**Page text**
= Ciliary body melanoma =

Type of eye cancer

Ciliary body melanoma is a type of cancer arising from the coloured part (uvea) of the eye.

About 12% of uveal melanoma arise from the ciliary body.

==Clinical features==

It occurs most commonly in the sixth decade of life.
- External signs include dilated episcleral blood vessels (sentinel vessels). Extraocular erosion may produce a dark mass beneath the conjunctiva.
- Pressure on the lens by the enlarging tumor can cause astigmatism, subluxation of the lens and formation of a localised lens opacity.
- The tumor can erode forward through the iris root and mimic an iris melanoma.
- Retinal detachment can be rarely caused by posterior extension of the tumor.
- Anterior uveitis is an uncommon presentation and occurs due to tumor necrosis.

**Data extract**
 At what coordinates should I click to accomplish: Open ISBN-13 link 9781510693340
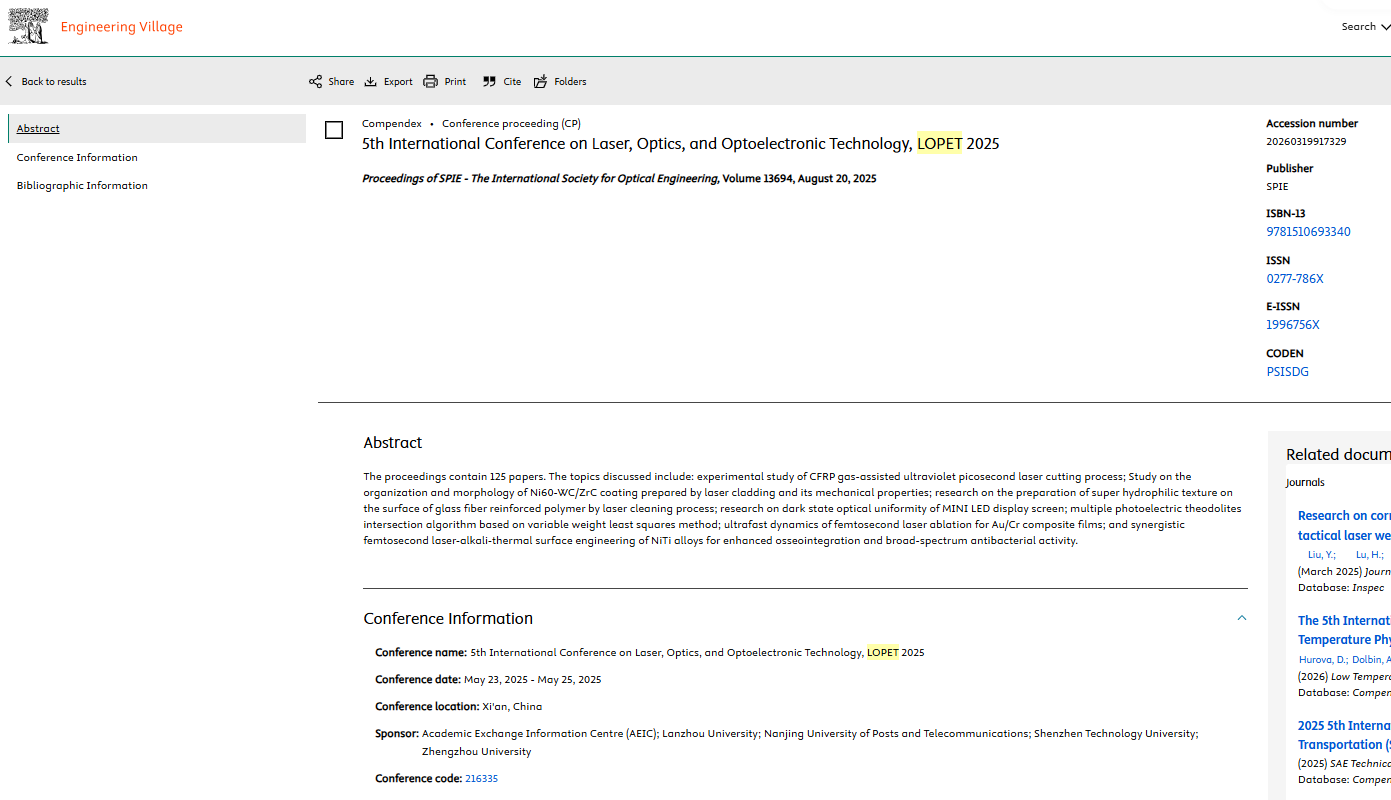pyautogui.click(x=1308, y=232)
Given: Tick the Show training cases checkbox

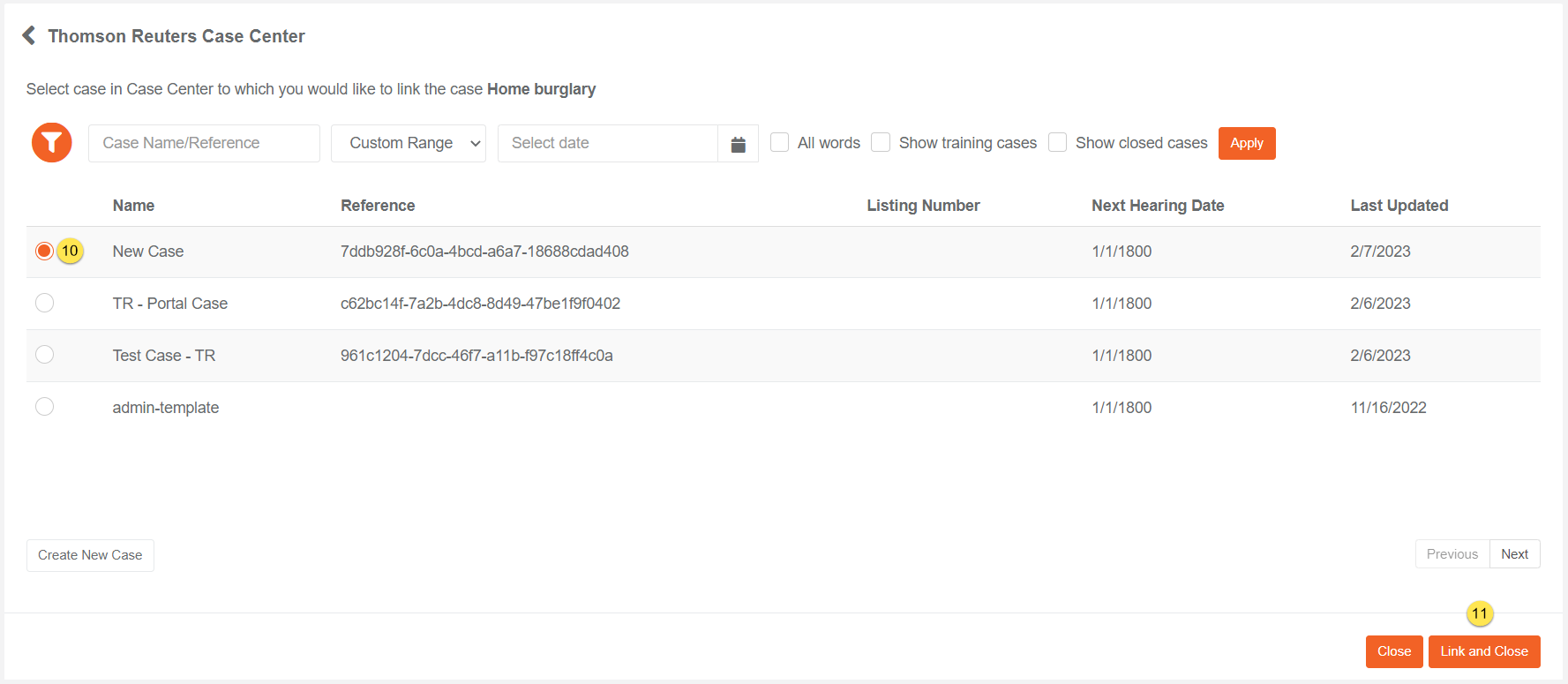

**Prompt 1**
According to the ciliary body melanoma text, what share of uveal melanomas arise from the ciliary body?
**Prompt 2**
Pick up the ciliary body melanoma text where it stops and continue it.
The lines are not needed for what follows.

**Answer 1**
About 12%.

**Answer 2**
- Cirumferentially growing tumors carry a bad prognosis as they are diagnosed late.
- At times the tumor is detected as an incidental finding during routine examination.

The tumour is usually diagnosed by clinical examination with a slit-lamp utilising a triple mirror contact lens. Ultrasonography and fine-needle aspiration biopsy (FNAB) are also sometimes helpful in confirming the diagnosis.

==Treatment==

Enucleation (surgical removal of the eye) is the treatment of choice for large ciliary body melanomas. Small or medium-sized tumors may be treated by an iridocyclectomy. Radiotherapy may be appropriate in selected cases.